[WSL2 + Docker + TensorFlow] CUDA failed to initialize in TensorFlow container (RTX 5090, CUDA 12.8)

[WSL2 + Docker + NVIDIA Container] CUDA failed to initialize in TensorFlow container

1. System Information

  • OS: Windows 11 Pro (WSL2)
  • WSL2 Distro: Ubuntu 24.04
  • GPU: NVIDIA GeForce RTX 5090 (VRAM 32GB)
  • NVIDIA Driver Version: 572.16
  • CUDA Version: 12.8
  • NVIDIA Container Toolkit Version: Latest
  • Docker Version: 26.1.3
  • TensorFlow Container: nvcr.io/nvidia/tensorflow:25.01-tf2-py3

2. Steps to Reproduce & Issue Description

✅ 1) NVIDIA driver and GPU recognition check in WSL2

I first verified that the NVIDIA GPU is recognized correctly in WSL2 by running:
nvidia-smi

Output (GPU recognized properly)
Thu Feb 20 17:07:18 2025
±----------------------------------------------------------------------------------------+
| NVIDIA-SMI 570.86.16 Driver Version: 572.16 CUDA Version: 12.8 |
|-----------------------------------------±-----------------------±---------------------+
| GPU Name Persistence-M | Bus-Id Disp.A | Volatile Uncorr. ECC |
| Fan Temp Perf Pwr:Usage/Cap | Memory-Usage | GPU-Util Compute M. |
| | | MIG M. |
|=========================================+========================+======================|
| 0 NVIDIA GeForce RTX 5090 On | 00000000:01:00.0 On | N/A |
| 0% 46C P8 35W / 575W | 1558MiB / 32607MiB | 1% Default |
| | | N/A |
±----------------------------------------±-----------------------±---------------------+

✅ 2) Checking if Docker containers recognize the GPU

I confirmed that Docker correctly recognizes the GPU by running a CUDA container.
docker run --rm --gpus all --runtime=nvidia nvidia/cuda:12.3.0-base-ubuntu22.04 nvidia-smi
Output (GPU detected correctly)
Thu Feb 20 08:07:33 2025
±----------------------------------------------------------------------------------------+
| NVIDIA-SMI 570.86.16 Driver Version: 572.16 CUDA Version: 12.8 |
|-----------------------------------------±-----------------------±---------------------+
| GPU Name Persistence-M | Bus-Id Disp.A | Volatile Uncorr. ECC |
| Fan Temp Perf Pwr:Usage/Cap | Memory-Usage | GPU-Util Compute M. |
| | | MIG M. |
|=========================================+========================+======================|
| 0 NVIDIA GeForce RTX 5090 On | 00000000:01:00.0 On | N/A |
| 0% 46C P8 33W / 575W | 1548MiB / 32607MiB | 1% Default |
| | | N/A |
±----------------------------------------±-----------------------±---------------------+

This confirms that NVIDIA drivers and CUDA work correctly in the WSL2 + Docker environment.

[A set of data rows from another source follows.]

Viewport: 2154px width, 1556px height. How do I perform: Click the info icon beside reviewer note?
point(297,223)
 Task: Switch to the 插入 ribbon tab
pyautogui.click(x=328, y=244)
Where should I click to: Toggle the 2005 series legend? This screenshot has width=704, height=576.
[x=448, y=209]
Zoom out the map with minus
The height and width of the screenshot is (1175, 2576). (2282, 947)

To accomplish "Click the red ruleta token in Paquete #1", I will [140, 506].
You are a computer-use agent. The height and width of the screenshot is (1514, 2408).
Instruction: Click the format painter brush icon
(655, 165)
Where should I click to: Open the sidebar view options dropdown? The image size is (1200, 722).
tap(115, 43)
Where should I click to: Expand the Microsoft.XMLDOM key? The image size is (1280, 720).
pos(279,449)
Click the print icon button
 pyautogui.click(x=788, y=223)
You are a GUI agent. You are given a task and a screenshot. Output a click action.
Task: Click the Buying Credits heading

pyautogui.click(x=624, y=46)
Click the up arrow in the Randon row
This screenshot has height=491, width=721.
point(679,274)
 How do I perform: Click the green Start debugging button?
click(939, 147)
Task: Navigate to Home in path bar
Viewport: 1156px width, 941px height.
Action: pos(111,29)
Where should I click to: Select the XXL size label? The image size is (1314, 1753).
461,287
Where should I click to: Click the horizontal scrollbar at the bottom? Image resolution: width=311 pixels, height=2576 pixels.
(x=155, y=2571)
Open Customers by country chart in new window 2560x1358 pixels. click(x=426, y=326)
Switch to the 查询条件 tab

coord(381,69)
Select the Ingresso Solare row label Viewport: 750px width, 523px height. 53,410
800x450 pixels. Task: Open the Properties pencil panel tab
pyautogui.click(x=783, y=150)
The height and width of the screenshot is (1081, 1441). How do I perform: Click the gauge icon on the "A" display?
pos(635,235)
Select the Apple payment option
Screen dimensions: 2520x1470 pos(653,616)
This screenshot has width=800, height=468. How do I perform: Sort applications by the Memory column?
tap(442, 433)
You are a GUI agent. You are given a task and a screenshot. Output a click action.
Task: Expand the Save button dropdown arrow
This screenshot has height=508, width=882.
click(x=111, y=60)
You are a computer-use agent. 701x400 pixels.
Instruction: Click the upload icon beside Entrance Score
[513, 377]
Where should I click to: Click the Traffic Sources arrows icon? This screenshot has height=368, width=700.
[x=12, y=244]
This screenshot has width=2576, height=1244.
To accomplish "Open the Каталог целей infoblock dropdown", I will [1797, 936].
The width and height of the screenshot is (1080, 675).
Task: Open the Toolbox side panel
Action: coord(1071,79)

❌ 3) Issue: TensorFlow container fails to initialize CUDA

I then launched the TensorFlow container and checked if CUDA was accessible.

bash
docker run --rm --gpus all -it nvcr.io/nvidia/tensorflow:25.01-tf2-py3 bash

Successfully entered the TensorFlow container

== TensorFlow ==

NVIDIA Release 25.01-tf2 (build 134984172)
TensorFlow Version 2.17.0
Container image Copyright (c) 2025, NVIDIA CORPORATION & AFFILIATES. All rights reserved.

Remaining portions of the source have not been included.